Phil Sawyer: Episode 3 (@pwsawyer)
Phil talks about the importance of the context that an advertisement is placed in. He argues that people viewing a digital publication or website aren’t in the same mindset as people at the movies waiting for the feature to roll and that advertisers need to craft their ads accordingly. In fact, he says, people using the internet are very often trying to accomplish something, and ads that get in their way tend to make them angry — an apt example of “the perverse effect” because very often the more effective the ad is in gaining the attention of an otherwise engaged viewer (usually the primary function of an ad), the angrier the person becomes.
He talks about his recent article in Ad Age and some of the feedback he has gotten that prove his point that print is not a medium or a specialty of the past.
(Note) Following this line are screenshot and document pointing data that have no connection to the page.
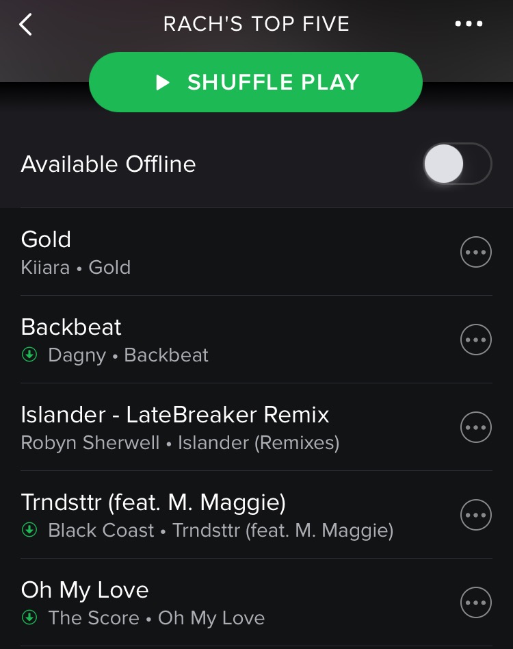Open more options for Gold track
Screen dimensions: 513x649
tap(476, 252)
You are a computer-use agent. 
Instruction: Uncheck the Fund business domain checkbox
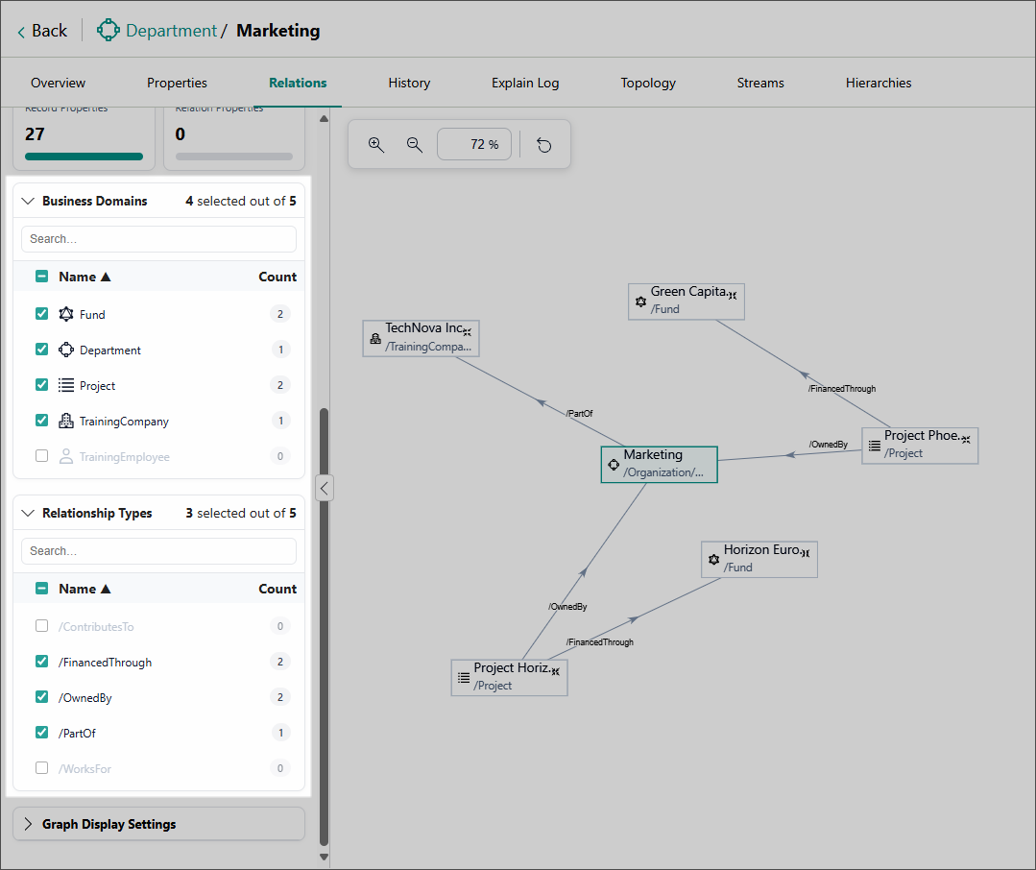41,314
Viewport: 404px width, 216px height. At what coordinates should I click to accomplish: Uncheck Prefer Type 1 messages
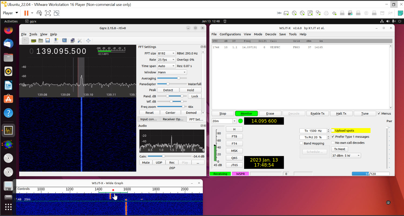click(x=333, y=136)
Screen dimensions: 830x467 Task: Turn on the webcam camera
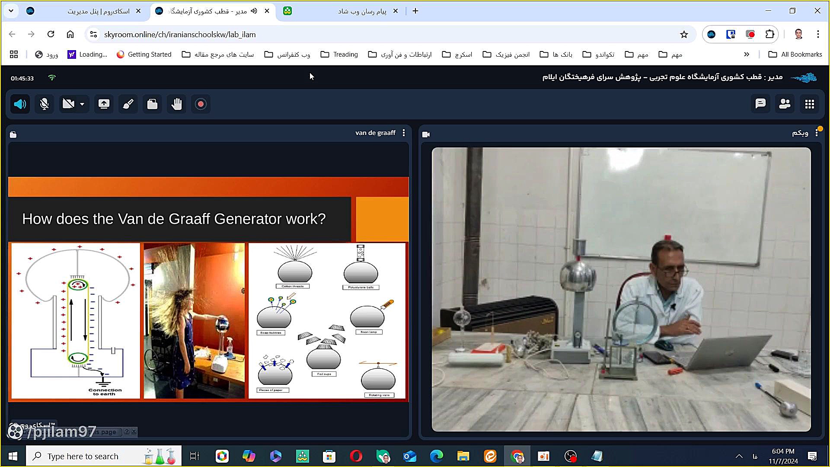pos(69,104)
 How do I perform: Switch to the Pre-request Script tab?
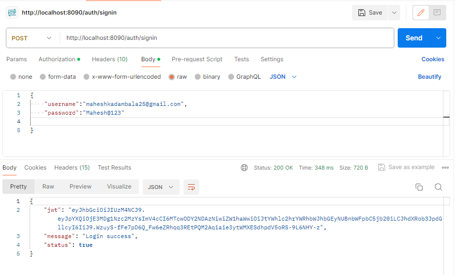point(197,59)
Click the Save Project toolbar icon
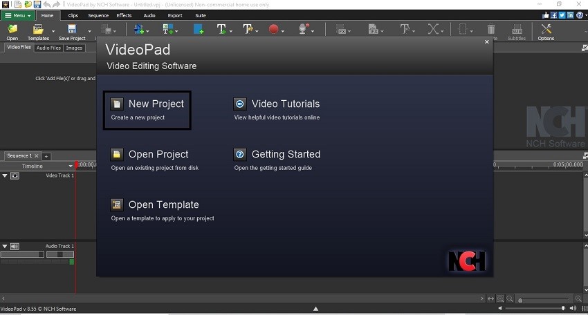 pyautogui.click(x=72, y=30)
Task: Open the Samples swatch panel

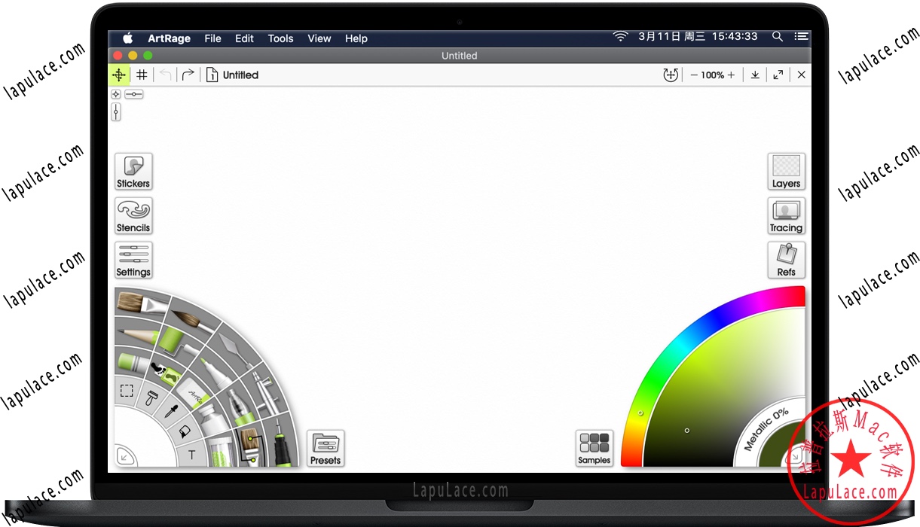Action: 594,447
Phil casts doubt on the notion that people aren’t reading, and he asserts that print is an ineffective medium for advertising and increasing sales.
About Phil Sawyer
Phil draws from a deep well of experience from his work in advertising-effectiveness some of the best known names in market research and, he says, from his work as a student and instructor of literature and film, which trained him to employ and inductive approach to seek out and understand the patterns that are at work in both effective and ineffective film and art . . . and, ultimately, advertising.
He is a frequent speaker on the “principles of effective advertising” in forums throughout the world focusing on branding, consumer insights, advertising effectiveness, and public relations. He has worked particularly closely with companies in industries including publishing (magazines and newspapers), pharmaceutical, automotive, financial services, and computer games.
According to Phil, it all comes down to this: As Nobel Prize winner Joseph Stiglitz has said, “What you measure affects what you do. If you don’t measure the right thing, you don’t do the right thing.” We now have the capacity to measure and, therefore, do the right thing.